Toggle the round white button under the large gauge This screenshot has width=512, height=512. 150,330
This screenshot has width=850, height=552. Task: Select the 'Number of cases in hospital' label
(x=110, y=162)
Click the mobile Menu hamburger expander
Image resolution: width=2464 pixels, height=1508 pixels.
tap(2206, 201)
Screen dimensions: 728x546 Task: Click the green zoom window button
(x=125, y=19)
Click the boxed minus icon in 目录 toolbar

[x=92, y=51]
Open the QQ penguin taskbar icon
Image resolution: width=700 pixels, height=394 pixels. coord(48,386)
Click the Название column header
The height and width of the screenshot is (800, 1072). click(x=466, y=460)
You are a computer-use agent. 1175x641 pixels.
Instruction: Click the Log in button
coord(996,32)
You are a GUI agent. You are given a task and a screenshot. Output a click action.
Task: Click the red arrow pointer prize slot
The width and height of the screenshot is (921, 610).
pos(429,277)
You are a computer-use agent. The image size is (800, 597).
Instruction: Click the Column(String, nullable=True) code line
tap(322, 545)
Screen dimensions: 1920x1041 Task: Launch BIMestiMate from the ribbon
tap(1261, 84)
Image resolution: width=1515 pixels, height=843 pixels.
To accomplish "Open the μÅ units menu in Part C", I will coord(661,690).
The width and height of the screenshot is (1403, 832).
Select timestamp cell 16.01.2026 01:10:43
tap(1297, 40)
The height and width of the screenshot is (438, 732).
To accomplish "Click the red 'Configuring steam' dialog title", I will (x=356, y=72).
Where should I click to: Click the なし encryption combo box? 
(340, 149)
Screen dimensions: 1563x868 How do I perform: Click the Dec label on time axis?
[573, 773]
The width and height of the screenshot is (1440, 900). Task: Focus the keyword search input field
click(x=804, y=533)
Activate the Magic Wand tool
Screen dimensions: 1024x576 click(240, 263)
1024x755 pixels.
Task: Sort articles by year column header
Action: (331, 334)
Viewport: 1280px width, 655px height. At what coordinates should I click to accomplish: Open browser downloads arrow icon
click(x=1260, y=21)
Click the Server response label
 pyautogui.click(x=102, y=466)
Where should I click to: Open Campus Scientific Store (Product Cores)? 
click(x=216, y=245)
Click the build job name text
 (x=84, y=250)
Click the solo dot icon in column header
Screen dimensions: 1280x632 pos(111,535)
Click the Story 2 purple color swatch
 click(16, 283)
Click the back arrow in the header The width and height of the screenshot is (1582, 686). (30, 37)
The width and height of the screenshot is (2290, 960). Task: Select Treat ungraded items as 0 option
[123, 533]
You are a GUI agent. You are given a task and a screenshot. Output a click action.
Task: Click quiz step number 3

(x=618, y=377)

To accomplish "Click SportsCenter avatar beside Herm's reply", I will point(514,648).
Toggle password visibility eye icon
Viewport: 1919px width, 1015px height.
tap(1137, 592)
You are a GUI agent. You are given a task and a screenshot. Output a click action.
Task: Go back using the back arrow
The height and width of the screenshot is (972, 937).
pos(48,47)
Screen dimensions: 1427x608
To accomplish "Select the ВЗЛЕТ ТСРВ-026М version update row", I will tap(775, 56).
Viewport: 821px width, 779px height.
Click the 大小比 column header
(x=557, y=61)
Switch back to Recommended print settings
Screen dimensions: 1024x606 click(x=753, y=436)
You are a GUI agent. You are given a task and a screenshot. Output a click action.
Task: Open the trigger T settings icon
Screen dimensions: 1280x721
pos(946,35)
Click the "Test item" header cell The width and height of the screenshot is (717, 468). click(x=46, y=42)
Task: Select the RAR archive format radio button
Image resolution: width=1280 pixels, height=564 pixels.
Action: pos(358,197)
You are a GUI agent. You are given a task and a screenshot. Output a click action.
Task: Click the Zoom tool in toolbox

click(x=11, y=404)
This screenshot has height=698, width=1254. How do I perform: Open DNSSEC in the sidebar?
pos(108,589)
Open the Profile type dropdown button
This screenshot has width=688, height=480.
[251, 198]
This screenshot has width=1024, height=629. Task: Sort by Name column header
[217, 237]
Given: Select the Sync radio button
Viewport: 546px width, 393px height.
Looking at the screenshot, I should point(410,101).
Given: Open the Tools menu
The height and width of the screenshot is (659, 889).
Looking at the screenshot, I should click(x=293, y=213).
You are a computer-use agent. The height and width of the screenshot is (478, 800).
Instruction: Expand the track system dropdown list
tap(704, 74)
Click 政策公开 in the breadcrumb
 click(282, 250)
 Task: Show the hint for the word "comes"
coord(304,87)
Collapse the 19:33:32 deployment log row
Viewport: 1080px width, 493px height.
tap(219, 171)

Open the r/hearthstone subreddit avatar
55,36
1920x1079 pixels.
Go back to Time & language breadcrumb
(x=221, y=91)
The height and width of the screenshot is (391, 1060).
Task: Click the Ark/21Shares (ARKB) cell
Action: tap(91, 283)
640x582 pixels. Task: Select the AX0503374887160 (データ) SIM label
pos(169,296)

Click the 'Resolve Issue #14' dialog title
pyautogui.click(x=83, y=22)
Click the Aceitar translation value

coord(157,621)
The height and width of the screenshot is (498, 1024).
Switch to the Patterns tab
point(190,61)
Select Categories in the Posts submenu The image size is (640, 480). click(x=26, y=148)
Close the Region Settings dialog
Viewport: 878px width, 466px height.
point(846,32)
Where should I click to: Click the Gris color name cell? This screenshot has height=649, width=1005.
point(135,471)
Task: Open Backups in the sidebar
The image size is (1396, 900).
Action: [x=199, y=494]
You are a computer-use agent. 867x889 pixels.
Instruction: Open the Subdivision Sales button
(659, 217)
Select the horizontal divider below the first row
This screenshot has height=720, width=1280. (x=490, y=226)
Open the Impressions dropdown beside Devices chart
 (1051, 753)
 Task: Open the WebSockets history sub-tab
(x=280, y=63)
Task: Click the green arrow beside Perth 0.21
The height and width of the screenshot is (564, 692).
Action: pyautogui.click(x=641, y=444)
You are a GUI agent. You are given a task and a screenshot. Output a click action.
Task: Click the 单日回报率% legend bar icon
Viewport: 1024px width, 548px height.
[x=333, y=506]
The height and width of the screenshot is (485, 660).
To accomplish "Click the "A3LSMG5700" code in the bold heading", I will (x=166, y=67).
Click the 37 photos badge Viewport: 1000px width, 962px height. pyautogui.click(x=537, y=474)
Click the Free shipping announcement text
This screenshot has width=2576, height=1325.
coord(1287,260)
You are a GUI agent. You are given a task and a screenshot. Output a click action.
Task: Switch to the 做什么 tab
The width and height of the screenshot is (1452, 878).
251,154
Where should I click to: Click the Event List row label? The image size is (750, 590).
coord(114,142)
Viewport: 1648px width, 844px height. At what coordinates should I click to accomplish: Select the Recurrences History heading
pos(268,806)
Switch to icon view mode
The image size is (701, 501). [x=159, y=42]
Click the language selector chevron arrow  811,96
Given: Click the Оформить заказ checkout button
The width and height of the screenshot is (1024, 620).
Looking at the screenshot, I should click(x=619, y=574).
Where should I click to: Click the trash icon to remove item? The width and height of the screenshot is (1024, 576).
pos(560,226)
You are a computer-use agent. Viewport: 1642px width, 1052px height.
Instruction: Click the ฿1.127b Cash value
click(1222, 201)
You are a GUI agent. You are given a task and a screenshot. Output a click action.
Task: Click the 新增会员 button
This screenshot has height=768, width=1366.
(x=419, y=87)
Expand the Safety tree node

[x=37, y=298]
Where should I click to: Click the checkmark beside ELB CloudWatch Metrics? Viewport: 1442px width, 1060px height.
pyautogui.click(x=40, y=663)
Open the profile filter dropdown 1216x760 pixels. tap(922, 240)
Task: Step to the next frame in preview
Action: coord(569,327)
+--
Problem requirements: Each of the records is to be written out again without alteration.

Exercise response:
Toggle the round white button under the large gauge This screenshot has width=512, height=512. 150,330
This screenshot has width=850, height=552. Task: Select the 'Number of cases in hospital' label
(x=110, y=162)
Click the mobile Menu hamburger expander
Image resolution: width=2464 pixels, height=1508 pixels.
tap(2206, 201)
Screen dimensions: 728x546 Task: Click the green zoom window button
(x=125, y=19)
Click the boxed minus icon in 目录 toolbar

[x=92, y=51]
Open the QQ penguin taskbar icon
Image resolution: width=700 pixels, height=394 pixels. coord(48,386)
Click the Название column header
The height and width of the screenshot is (800, 1072). click(x=466, y=460)
You are a computer-use agent. 1175x641 pixels.
Instruction: Click the Log in button
coord(996,32)
You are a GUI agent. You are given a task and a screenshot. Output a click action.
Task: Click the red arrow pointer prize slot
The width and height of the screenshot is (921, 610).
pos(429,277)
You are a computer-use agent. The image size is (800, 597).
Instruction: Click the Column(String, nullable=True) code line
tap(322, 545)
Screen dimensions: 1920x1041 Task: Launch BIMestiMate from the ribbon
tap(1261, 84)
Image resolution: width=1515 pixels, height=843 pixels.
To accomplish "Open the μÅ units menu in Part C", I will coord(661,690).
The width and height of the screenshot is (1403, 832).
Select timestamp cell 16.01.2026 01:10:43
tap(1297, 40)
The height and width of the screenshot is (438, 732).
To accomplish "Click the red 'Configuring steam' dialog title", I will (x=356, y=72).
Where should I click to: Click the なし encryption combo box? 
(340, 149)
Screen dimensions: 1563x868 How do I perform: Click the Dec label on time axis?
[573, 773]
The width and height of the screenshot is (1440, 900). Task: Focus the keyword search input field
click(x=804, y=533)
Activate the Magic Wand tool
Screen dimensions: 1024x576 click(240, 263)
1024x755 pixels.
Task: Sort articles by year column header
Action: (331, 334)
Viewport: 1280px width, 655px height. At what coordinates should I click to accomplish: Open browser downloads arrow icon
click(x=1260, y=21)
Click the Server response label
 pyautogui.click(x=102, y=466)
Where should I click to: Open Campus Scientific Store (Product Cores)? 
click(x=216, y=245)
Click the build job name text
 (x=84, y=250)
Click the solo dot icon in column header
Screen dimensions: 1280x632 pos(111,535)
Click the Story 2 purple color swatch
 click(16, 283)
Click the back arrow in the header The width and height of the screenshot is (1582, 686). (30, 37)
The width and height of the screenshot is (2290, 960). Task: Select Treat ungraded items as 0 option
[123, 533]
You are a GUI agent. You are given a task and a screenshot. Output a click action.
Task: Click quiz step number 3

(x=618, y=377)

To accomplish "Click SportsCenter avatar beside Herm's reply", I will point(514,648).
Toggle password visibility eye icon
Viewport: 1919px width, 1015px height.
tap(1137, 592)
You are a GUI agent. You are given a task and a screenshot. Output a click action.
Task: Go back using the back arrow
The height and width of the screenshot is (972, 937).
pos(48,47)
Screen dimensions: 1427x608
To accomplish "Select the ВЗЛЕТ ТСРВ-026М version update row", I will tap(775, 56).
Viewport: 821px width, 779px height.
Click the 大小比 column header
(x=557, y=61)
Switch back to Recommended print settings
Screen dimensions: 1024x606 click(x=753, y=436)
You are a GUI agent. You are given a task and a screenshot. Output a click action.
Task: Open the trigger T settings icon
Screen dimensions: 1280x721
pos(946,35)
Click the "Test item" header cell The width and height of the screenshot is (717, 468). click(x=46, y=42)
Task: Select the RAR archive format radio button
Image resolution: width=1280 pixels, height=564 pixels.
Action: pos(358,197)
You are a GUI agent. You are given a task and a screenshot. Output a click action.
Task: Click the Zoom tool in toolbox

click(x=11, y=404)
This screenshot has height=698, width=1254. How do I perform: Open DNSSEC in the sidebar?
pos(108,589)
Open the Profile type dropdown button
This screenshot has width=688, height=480.
[251, 198]
This screenshot has width=1024, height=629. Task: Sort by Name column header
[217, 237]
Given: Select the Sync radio button
Viewport: 546px width, 393px height.
Looking at the screenshot, I should point(410,101).
Given: Open the Tools menu
The height and width of the screenshot is (659, 889).
Looking at the screenshot, I should click(x=293, y=213).
You are a computer-use agent. The height and width of the screenshot is (478, 800).
Instruction: Expand the track system dropdown list
tap(704, 74)
Click 政策公开 in the breadcrumb
 click(282, 250)
 Task: Show the hint for the word "comes"
coord(304,87)
Collapse the 19:33:32 deployment log row
Viewport: 1080px width, 493px height.
tap(219, 171)

Open the r/hearthstone subreddit avatar
55,36
1920x1079 pixels.
Go back to Time & language breadcrumb
(x=221, y=91)
The height and width of the screenshot is (391, 1060).
Task: Click the Ark/21Shares (ARKB) cell
Action: tap(91, 283)
640x582 pixels. Task: Select the AX0503374887160 (データ) SIM label
pos(169,296)

Click the 'Resolve Issue #14' dialog title
pyautogui.click(x=83, y=22)
Click the Aceitar translation value

coord(157,621)
The height and width of the screenshot is (498, 1024).
Switch to the Patterns tab
point(190,61)
Select Categories in the Posts submenu The image size is (640, 480). click(x=26, y=148)
Close the Region Settings dialog
Viewport: 878px width, 466px height.
point(846,32)
Where should I click to: Click the Gris color name cell? This screenshot has height=649, width=1005.
point(135,471)
Task: Open Backups in the sidebar
The image size is (1396, 900).
Action: [x=199, y=494]
You are a computer-use agent. 867x889 pixels.
Instruction: Open the Subdivision Sales button
(659, 217)
Select the horizontal divider below the first row
This screenshot has height=720, width=1280. (x=490, y=226)
Open the Impressions dropdown beside Devices chart
 (1051, 753)
 Task: Open the WebSockets history sub-tab
(x=280, y=63)
Task: Click the green arrow beside Perth 0.21
The height and width of the screenshot is (564, 692).
Action: pyautogui.click(x=641, y=444)
You are a GUI agent. You are given a task and a screenshot. Output a click action.
Task: Click the 单日回报率% legend bar icon
Viewport: 1024px width, 548px height.
[x=333, y=506]
The height and width of the screenshot is (485, 660).
To accomplish "Click the "A3LSMG5700" code in the bold heading", I will (x=166, y=67).
Click the 37 photos badge Viewport: 1000px width, 962px height. pyautogui.click(x=537, y=474)
Click the Free shipping announcement text
This screenshot has width=2576, height=1325.
coord(1287,260)
You are a GUI agent. You are given a task and a screenshot. Output a click action.
Task: Switch to the 做什么 tab
The width and height of the screenshot is (1452, 878).
251,154
Where should I click to: Click the Event List row label? The image size is (750, 590).
coord(114,142)
Viewport: 1648px width, 844px height. At what coordinates should I click to accomplish: Select the Recurrences History heading
pos(268,806)
Switch to icon view mode
The image size is (701, 501). [x=159, y=42]
Click the language selector chevron arrow  811,96
Given: Click the Оформить заказ checkout button
The width and height of the screenshot is (1024, 620).
Looking at the screenshot, I should click(x=619, y=574).
Where should I click to: Click the trash icon to remove item? The width and height of the screenshot is (1024, 576).
pos(560,226)
You are a computer-use agent. Viewport: 1642px width, 1052px height.
Instruction: Click the ฿1.127b Cash value
click(1222, 201)
You are a GUI agent. You are given a task and a screenshot. Output a click action.
Task: Click the 新增会员 button
This screenshot has height=768, width=1366.
(x=419, y=87)
Expand the Safety tree node

[x=37, y=298]
Where should I click to: Click the checkmark beside ELB CloudWatch Metrics? Viewport: 1442px width, 1060px height.
pyautogui.click(x=40, y=663)
Open the profile filter dropdown 1216x760 pixels. tap(922, 240)
Task: Step to the next frame in preview
Action: coord(569,327)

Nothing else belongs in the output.